I feel torn because I really can empathize with making a clean break. But it also precludes a lot of people from making the shell a daily driver when your co-workers are shoving shell scripts your supposed to source into your env into github, lol.
Does fish still not have reverse search? I have a hard time taking a shell seriously if you can't perform an operation at least as good as this. Even Powershell supports reverse search!
In bash, I can type ctrl+r then type a few characters, and the last command that contains that string will get pulled up and I can hit [enter] to run it.

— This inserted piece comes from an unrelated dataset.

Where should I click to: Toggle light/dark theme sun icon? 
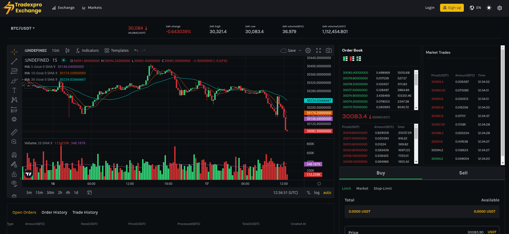pyautogui.click(x=489, y=8)
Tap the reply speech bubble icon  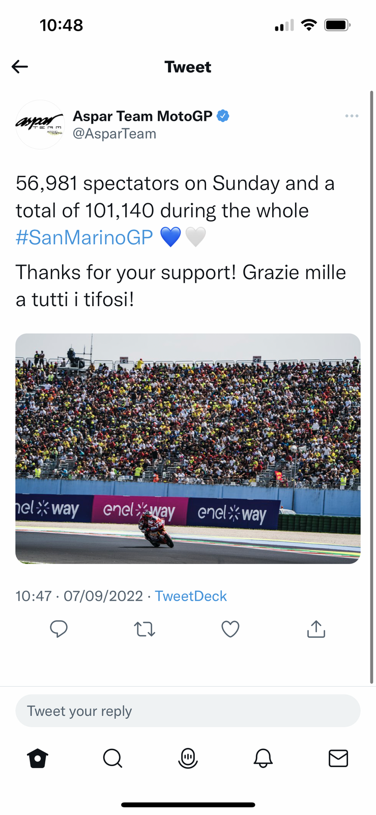[59, 629]
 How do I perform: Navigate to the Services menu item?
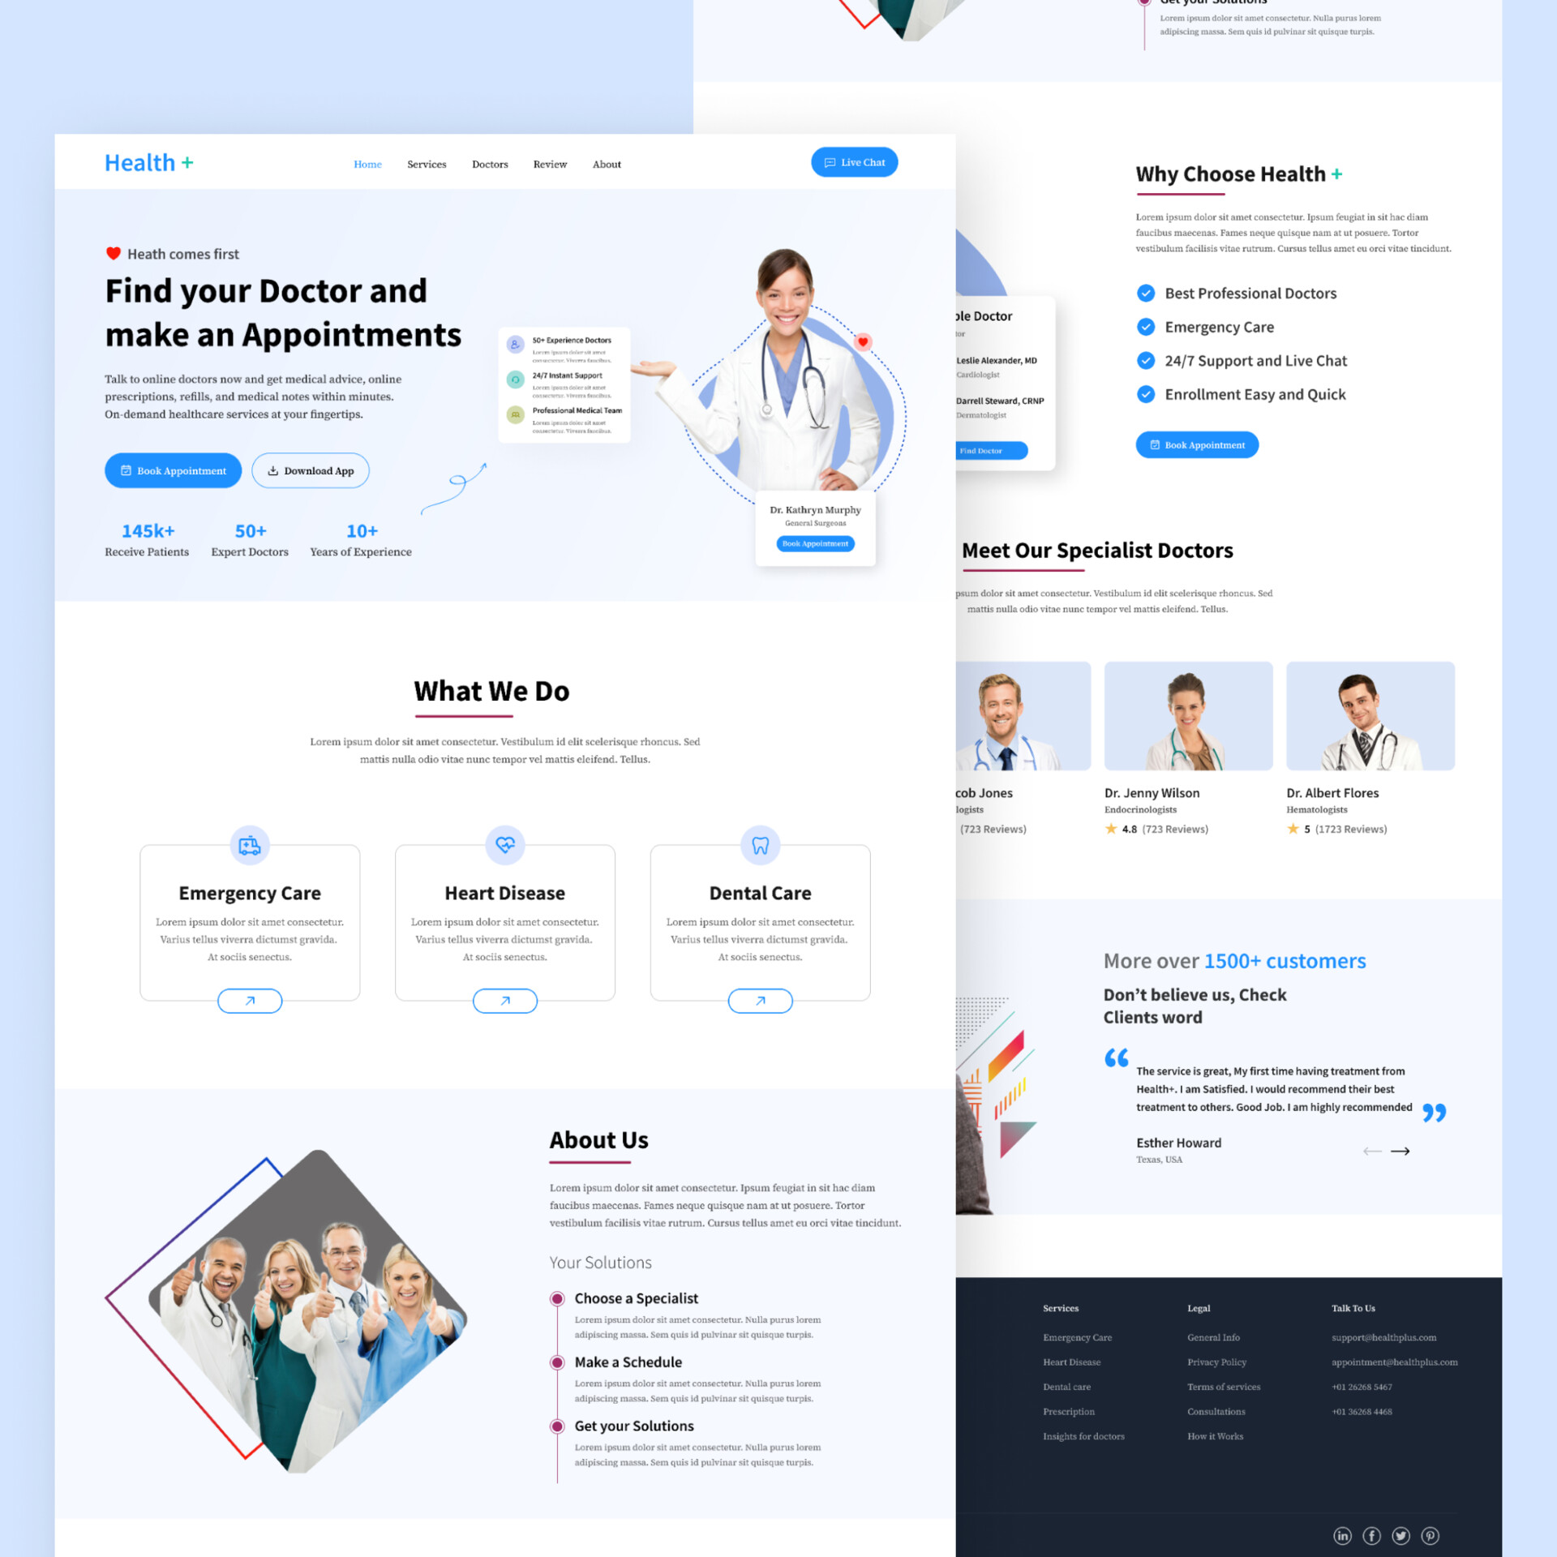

Not sure if fish has this or not, but I use reverse search in bash exhaustively.
I find it to be more polished and especially like the way it works with fragments (e.g. if you start typing "git log" and hit Option/Alt-ꜛ it will find commands prefixed with that whereas bash Control-R requires you to hit Control-R first and then type that, which isn't as handy when you realize you want to search halfway through).
That separate mode is incremental search and it's a big advantage. It lets you keep extending the search string until it matches the command you're looking for.
fish is fantastic. abbreviations are very nice, the fish_config gui is helpful if you actually need to configure something, and there's just a lot of utility things like fish_add_path. It's just very pleasant to use.
For scripting, I’d already set a personal policy that anything complicated use Python. For me there’s a fairly big difference between interactive shell sessions and scripts which solidly shifts the balance to a full language with a rich standard library and robust error handling. My scripts were edited using shfmt and shellcheck interactively anyway, so switching to Python wasn’t an increase in terms of tool support and the richer language means that I’m writing less code to get more functionality and especially error handling.